Christian Drosten

Alles überstanden?

Ein überfälliges Gespräch zu einer Pandemie, die nicht die letzte gewesen sein wird
Cover: Alles überstanden?
Ullstein Verlag, Berlin 2024
ISBN 9783550203022
Gebunden, 272 Seiten, 24,99 EUR

Klappentext

Die Pandemie ist vorbei - aber ihre unbedingt notwendige Aufarbeitung steht nach wie vor aus. Seit die Gefährlichkeit des Virus schwindet, erlahmt das Interesse daran, die Rolle von Politik, Wissenschaft und Medien bei der Bewältigung der Pandemie kritisch zu hinterfragen. Doch nur die Bereitschaft, Rechenschaft abzulegen und gefühlten Wahrheiten Fakten entgegenzustellen, wird uns helfen, die wirklich entscheidenden Lehren daraus zu ziehen, um weitere Gesundheitskatastrophen möglichst zu vermeiden. Warum ist Deutschland das einzige große Industrieland in Europa, in dem es in der zweiten Corona-Welle mehr Übersterblichkeit gab als in der ersten? Wurden die richtigen Maßnahmen ergriffen? Was ist dran an den Behauptungen, das gefährliche Virus stamme aus einem chinesischen Labor? Und war die deutsche Idee einer Impfpflicht notwendig oder fahrlässig? Christian Drosten und Georg Mascolo gehen im Gespräch solchen und anderen Fragen nach, die bis heute hohe Relevanz haben.

Rezensionsnotiz zu Deutschlandfunk Kultur, 25.06.2024

Rezensent Volkart Wildermuth folgt dem Gespräch zwischen dem Virologen Christian Drosten und dem Journalisten Georg Mascolo über die Corona-Pandemie mit Spannung. Dabei gehen die beiden nicht vom heutigen Wissensstand aus, sondern schauen zurück auf die Dynamiken von 2020/21, erklärt der Rezensent.
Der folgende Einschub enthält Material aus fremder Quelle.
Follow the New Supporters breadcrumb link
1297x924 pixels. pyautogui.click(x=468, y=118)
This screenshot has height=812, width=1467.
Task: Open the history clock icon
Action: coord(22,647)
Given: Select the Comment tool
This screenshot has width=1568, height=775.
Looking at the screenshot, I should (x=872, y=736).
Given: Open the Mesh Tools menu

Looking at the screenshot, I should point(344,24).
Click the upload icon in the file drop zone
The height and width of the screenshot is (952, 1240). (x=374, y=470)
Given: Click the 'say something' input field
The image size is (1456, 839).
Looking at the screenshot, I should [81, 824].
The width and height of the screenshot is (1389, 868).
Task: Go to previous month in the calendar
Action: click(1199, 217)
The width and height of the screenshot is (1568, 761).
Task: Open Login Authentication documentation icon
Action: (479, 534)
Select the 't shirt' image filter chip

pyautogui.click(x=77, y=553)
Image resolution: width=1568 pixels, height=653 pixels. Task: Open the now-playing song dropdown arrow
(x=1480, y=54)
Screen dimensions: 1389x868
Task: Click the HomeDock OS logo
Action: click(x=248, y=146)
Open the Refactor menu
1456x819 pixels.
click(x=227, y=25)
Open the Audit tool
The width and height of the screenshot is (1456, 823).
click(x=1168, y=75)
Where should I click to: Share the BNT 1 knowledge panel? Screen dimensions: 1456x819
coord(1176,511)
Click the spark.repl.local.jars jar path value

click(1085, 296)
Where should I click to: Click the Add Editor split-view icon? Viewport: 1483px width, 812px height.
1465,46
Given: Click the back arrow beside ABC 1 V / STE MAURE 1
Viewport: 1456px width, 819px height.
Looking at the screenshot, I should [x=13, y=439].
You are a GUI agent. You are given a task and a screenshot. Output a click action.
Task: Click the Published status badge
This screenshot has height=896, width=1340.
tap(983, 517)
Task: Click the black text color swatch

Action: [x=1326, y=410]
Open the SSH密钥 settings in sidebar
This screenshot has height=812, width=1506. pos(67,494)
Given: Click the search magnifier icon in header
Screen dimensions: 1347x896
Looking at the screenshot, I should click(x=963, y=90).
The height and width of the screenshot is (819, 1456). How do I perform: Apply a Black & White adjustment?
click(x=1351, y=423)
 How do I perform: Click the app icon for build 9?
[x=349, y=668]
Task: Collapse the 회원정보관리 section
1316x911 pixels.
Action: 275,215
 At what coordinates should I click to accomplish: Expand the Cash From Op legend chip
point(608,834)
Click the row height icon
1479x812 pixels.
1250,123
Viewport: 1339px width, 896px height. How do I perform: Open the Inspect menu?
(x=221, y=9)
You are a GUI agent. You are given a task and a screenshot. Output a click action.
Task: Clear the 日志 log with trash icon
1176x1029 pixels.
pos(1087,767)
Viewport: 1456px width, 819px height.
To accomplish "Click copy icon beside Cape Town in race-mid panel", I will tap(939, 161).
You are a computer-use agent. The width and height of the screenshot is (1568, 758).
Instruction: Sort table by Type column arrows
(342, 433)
Drosten kritisiert die Medien für ihre Polarisierungen, Mascolo die Politik für Geheimniskrämerei, so Wildermuth, der einiges im Band überraschend und vieles interessant findet. Richtig glücklich wird er dennoch nicht damit. Einmal, weil nichts wirklich ausdiskutiert wird, und dann, weil nur zwei Personen reden. Für eine systematische Analyse der Pandemie viel zu wenig, findet Wildermuth.